Segment Open

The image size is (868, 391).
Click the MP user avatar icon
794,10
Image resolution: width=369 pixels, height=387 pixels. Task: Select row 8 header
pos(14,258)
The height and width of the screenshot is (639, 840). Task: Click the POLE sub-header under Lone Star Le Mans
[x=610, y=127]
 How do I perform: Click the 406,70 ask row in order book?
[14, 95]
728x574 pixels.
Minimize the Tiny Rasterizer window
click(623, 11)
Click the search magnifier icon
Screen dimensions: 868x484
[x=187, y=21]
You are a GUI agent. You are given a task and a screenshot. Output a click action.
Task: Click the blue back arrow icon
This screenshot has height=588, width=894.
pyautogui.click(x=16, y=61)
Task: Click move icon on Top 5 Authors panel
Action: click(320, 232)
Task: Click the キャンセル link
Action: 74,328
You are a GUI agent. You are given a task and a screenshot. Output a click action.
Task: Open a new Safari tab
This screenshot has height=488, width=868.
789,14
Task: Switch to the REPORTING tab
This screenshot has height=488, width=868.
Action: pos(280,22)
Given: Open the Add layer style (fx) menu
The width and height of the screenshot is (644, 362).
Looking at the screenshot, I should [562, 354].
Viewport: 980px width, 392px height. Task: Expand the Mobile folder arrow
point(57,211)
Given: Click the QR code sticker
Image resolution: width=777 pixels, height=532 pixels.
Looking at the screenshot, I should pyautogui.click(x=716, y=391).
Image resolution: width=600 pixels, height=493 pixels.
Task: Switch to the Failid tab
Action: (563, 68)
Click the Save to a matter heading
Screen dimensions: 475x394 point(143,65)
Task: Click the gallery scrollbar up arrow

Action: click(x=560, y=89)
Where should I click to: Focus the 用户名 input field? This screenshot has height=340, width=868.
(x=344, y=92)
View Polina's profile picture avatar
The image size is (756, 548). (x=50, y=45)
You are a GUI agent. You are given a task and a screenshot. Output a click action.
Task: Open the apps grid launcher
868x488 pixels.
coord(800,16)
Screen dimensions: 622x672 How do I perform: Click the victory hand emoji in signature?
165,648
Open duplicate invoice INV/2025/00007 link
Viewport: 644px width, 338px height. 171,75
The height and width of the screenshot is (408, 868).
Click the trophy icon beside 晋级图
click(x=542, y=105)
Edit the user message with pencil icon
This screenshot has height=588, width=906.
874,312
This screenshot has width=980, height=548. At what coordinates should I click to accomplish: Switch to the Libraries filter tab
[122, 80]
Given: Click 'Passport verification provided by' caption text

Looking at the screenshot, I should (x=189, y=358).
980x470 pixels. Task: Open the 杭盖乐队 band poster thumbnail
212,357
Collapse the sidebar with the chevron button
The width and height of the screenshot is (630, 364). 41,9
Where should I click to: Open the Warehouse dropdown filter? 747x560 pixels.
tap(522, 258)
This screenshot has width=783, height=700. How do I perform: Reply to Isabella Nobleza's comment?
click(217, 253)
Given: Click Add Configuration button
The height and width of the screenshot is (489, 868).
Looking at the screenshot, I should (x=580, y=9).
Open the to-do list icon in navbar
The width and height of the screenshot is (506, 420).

Segment Closed

• **Assignment**: All of the material is to be written out exactly.

• **Exercise solution**:
The image size is (868, 391).
Click the MP user avatar icon
794,10
Image resolution: width=369 pixels, height=387 pixels. Task: Select row 8 header
pos(14,258)
The height and width of the screenshot is (639, 840). Task: Click the POLE sub-header under Lone Star Le Mans
[x=610, y=127]
 How do I perform: Click the 406,70 ask row in order book?
[14, 95]
728x574 pixels.
Minimize the Tiny Rasterizer window
click(623, 11)
Click the search magnifier icon
Screen dimensions: 868x484
[x=187, y=21]
You are a GUI agent. You are given a task and a screenshot. Output a click action.
Task: Click the blue back arrow icon
This screenshot has height=588, width=894.
pyautogui.click(x=16, y=61)
Task: Click move icon on Top 5 Authors panel
Action: click(320, 232)
Task: Click the キャンセル link
Action: 74,328
You are a GUI agent. You are given a task and a screenshot. Output a click action.
Task: Open a new Safari tab
This screenshot has height=488, width=868.
789,14
Task: Switch to the REPORTING tab
This screenshot has height=488, width=868.
Action: pos(280,22)
Given: Open the Add layer style (fx) menu
The width and height of the screenshot is (644, 362).
Looking at the screenshot, I should [562, 354].
Viewport: 980px width, 392px height. Task: Expand the Mobile folder arrow
point(57,211)
Given: Click the QR code sticker
Image resolution: width=777 pixels, height=532 pixels.
Looking at the screenshot, I should pyautogui.click(x=716, y=391).
Image resolution: width=600 pixels, height=493 pixels.
Task: Switch to the Failid tab
Action: (563, 68)
Click the Save to a matter heading
Screen dimensions: 475x394 point(143,65)
Task: Click the gallery scrollbar up arrow

Action: click(x=560, y=89)
Where should I click to: Focus the 用户名 input field? This screenshot has height=340, width=868.
(x=344, y=92)
View Polina's profile picture avatar
The image size is (756, 548). (x=50, y=45)
You are a GUI agent. You are given a task and a screenshot. Output a click action.
Task: Open the apps grid launcher
868x488 pixels.
coord(800,16)
Screen dimensions: 622x672 How do I perform: Click the victory hand emoji in signature?
165,648
Open duplicate invoice INV/2025/00007 link
Viewport: 644px width, 338px height. 171,75
The height and width of the screenshot is (408, 868).
Click the trophy icon beside 晋级图
click(x=542, y=105)
Edit the user message with pencil icon
This screenshot has height=588, width=906.
874,312
This screenshot has width=980, height=548. At what coordinates should I click to accomplish: Switch to the Libraries filter tab
[122, 80]
Given: Click 'Passport verification provided by' caption text

Looking at the screenshot, I should (x=189, y=358).
980x470 pixels. Task: Open the 杭盖乐队 band poster thumbnail
212,357
Collapse the sidebar with the chevron button
The width and height of the screenshot is (630, 364). 41,9
Where should I click to: Open the Warehouse dropdown filter? 747x560 pixels.
tap(522, 258)
This screenshot has width=783, height=700. How do I perform: Reply to Isabella Nobleza's comment?
click(217, 253)
Given: Click Add Configuration button
The height and width of the screenshot is (489, 868).
Looking at the screenshot, I should (x=580, y=9).
Open the to-do list icon in navbar
The width and height of the screenshot is (506, 420).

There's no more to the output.